Just a decade ago, African-Americans made up a quarter of Charlotte’s electorate. Now they make up a third. To political number crunchers, these numbers are huge. So is the trend; if it continues, in a little over a decade, the city will be close to evenly divided between white and minority voters. And with each year that passes, it will become harder and harder for Republicans to win the mayor’s race and citywide offices.
At the moment, no one is better equipped to take advantage of this trend than Cannon, the city’s highest-ranking African-American politician. With numbers like these, the question for Cannon isn’t if he’ll run for mayor, but when. And the more he thinks about it, the more attractive the mayor’s race this fall looks.
“I would say from all the support that seems to be coming our way, I’m somewhat inclined to make a move to run for the mayor’s office,” says Cannon. Nothing definite, obviously, but his campaign will announce its final decision in the coming weeks.
While Latino migration to Charlotte and Mecklenburg County has made the headlines, a significant African-American migration to Charlotte has also been taking place over the last decade, virtually under city politicos’ radar. While Charlotte’s white population grew by 21 percent between 1990 and 2000, the city’s black population grew by 40 percent.
Because black voters typically show up to vote in much smaller numbers than their white counterparts in non-presidential elections, it wasn’t until fall of 2004 that the full power of the new black electorate in Charlotte reverberated up and down the ballot. Until November, the city and county’s moderate white voters usually split their tickets between the parties, producing a ballot of winners from both parties. This time, Democrats in competitive county and statewide races swept every office they sought. Democrats won all three at-large seats on the County Commission and John Kerry won the county as well.
The new bottom line in Charlotte is that when black voters show up in full force at the polls, adding their votes to those of white Democrats who sometimes split their tickets, they decide who wins. And because black voters are so overwhelmingly Democratic, it means that Democrats win.
Can Dems repeat their Fall ’04 success?
If Patrick Cannon runs, winning won’t be easy. Sure, Cannon is young, successful, attractive and popular with voters of both races, but he has also never done better than second in the four-way at-large race for City Council, although Republican Pat Mumford, the first place winner in 2003, only beat Cannon by two votes.
Meanwhile Pat McCrory, a Republican who has held the office for a record-breaking five terms, has nearly $200,000 sitting in a campaign account, can raise more money easily and is better known than Cannon.

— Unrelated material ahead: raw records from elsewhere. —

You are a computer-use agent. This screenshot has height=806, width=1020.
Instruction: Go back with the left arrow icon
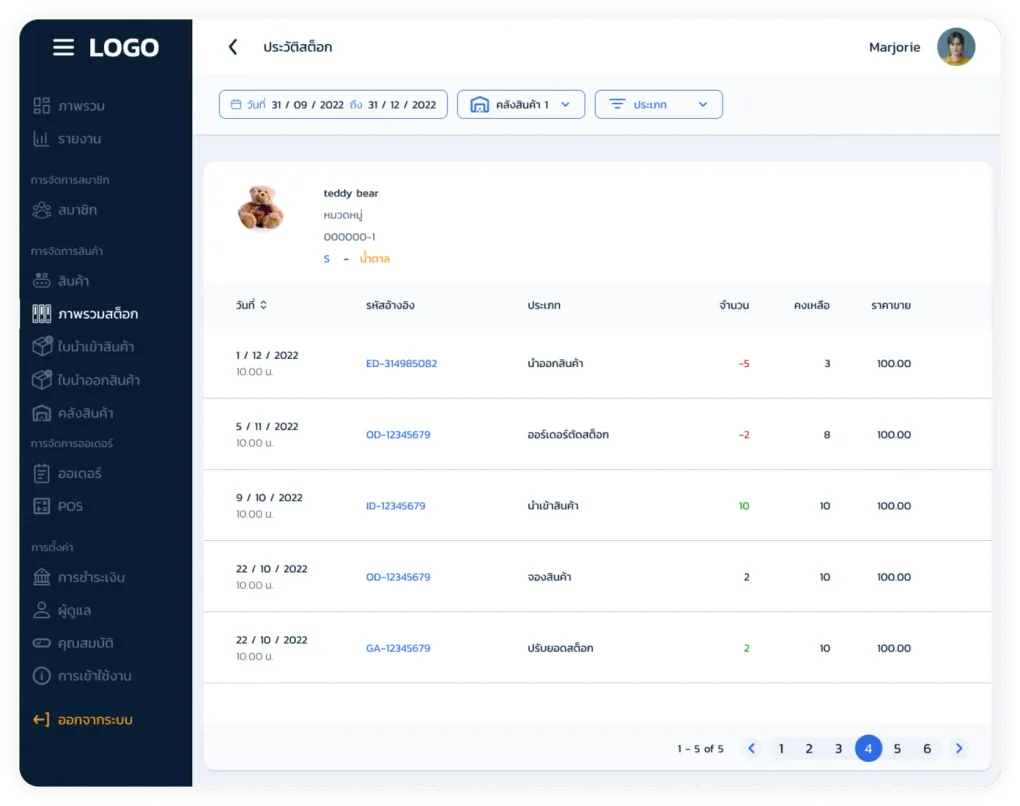(x=233, y=47)

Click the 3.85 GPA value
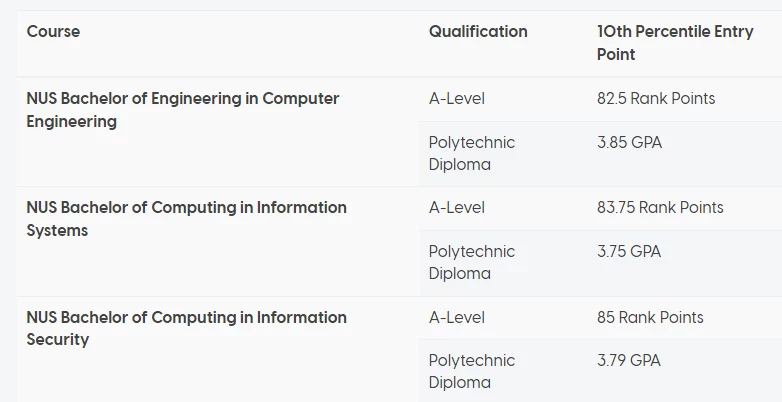pos(629,143)
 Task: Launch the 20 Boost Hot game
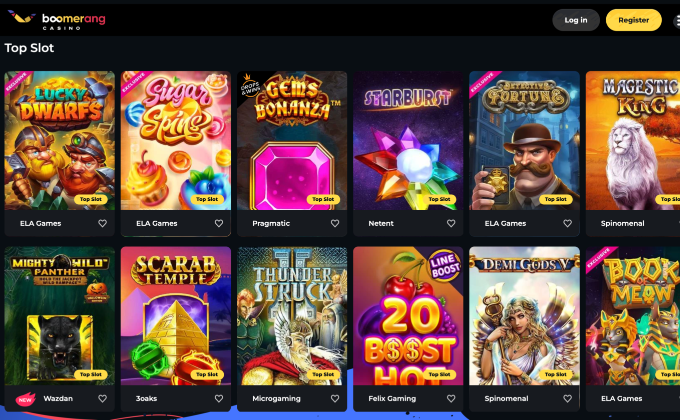408,316
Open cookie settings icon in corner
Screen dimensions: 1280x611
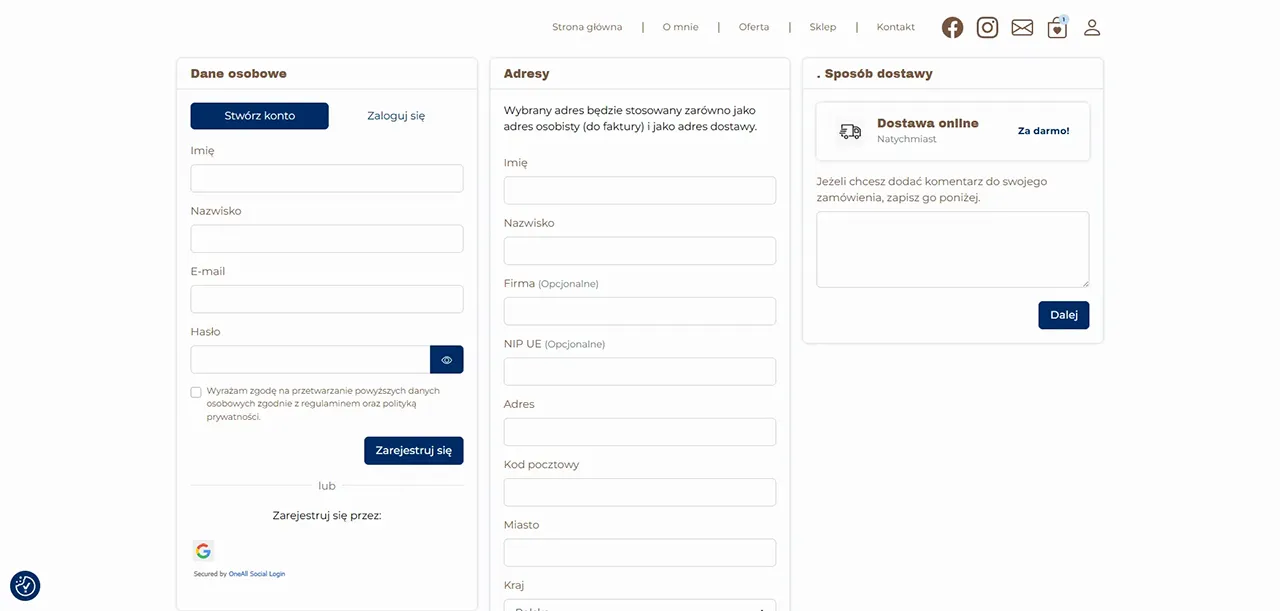(x=25, y=586)
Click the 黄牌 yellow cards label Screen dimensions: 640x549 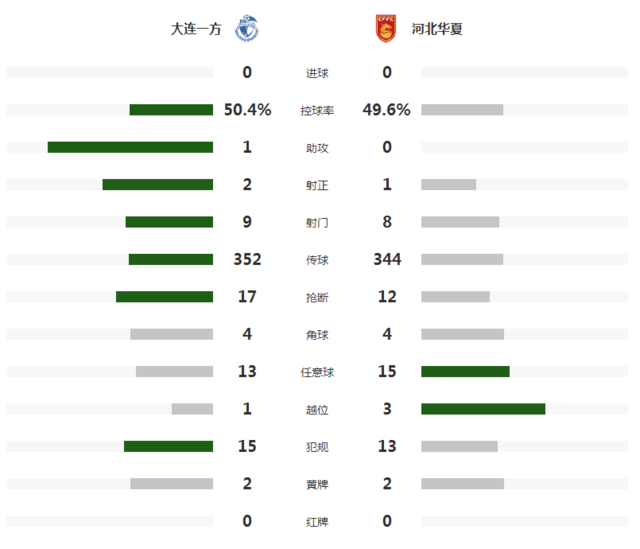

Just five years ago, a mayoral challenge by Cannon against a popular Republican like McCrory would have been unthinkable. Though even Cannon admits that it would be tough to beat McCrory, the city’s changing racial reality places it in the realm of the possible. And it’s not just Democrats who say so.
Even McCrory’s longtime campaign manager, Victoria Smith, whose initial response to the statistics above was “Wow,” acknowledges that even though she’s certain McCrory would beat Cannon if the two ran this fall, things here are changing.
“What’s so great about Pat McCrory over these last five elections is that he does cross over and get bipartisan support, but I don’t know,” Smith said. “It is getting harder and I think, if anything, it is quite justified for Pat (McCrory) to run again given what happened with the County Commission. We need to keep a Republican mayor in this town.”
Brian Francis, campaign manager for former County Commissioner Ruth Samuelson, a popular white Republican whose political career was derailed by high black turnout this fall, also sees the writing on the wall.
“If the Democrats can replicate that in off-year elections as well as presidential elections, Republicans have a huge problem,” said Francis. “There’s no other way around it. The numbers just don’t work.”
But replicating the November 2004 level of African-American and Democratic turnout in November 2005’s citywide election would be a real feat for the local Democratic Party, which at the moment is struggling to find the money to keep its headquarters open.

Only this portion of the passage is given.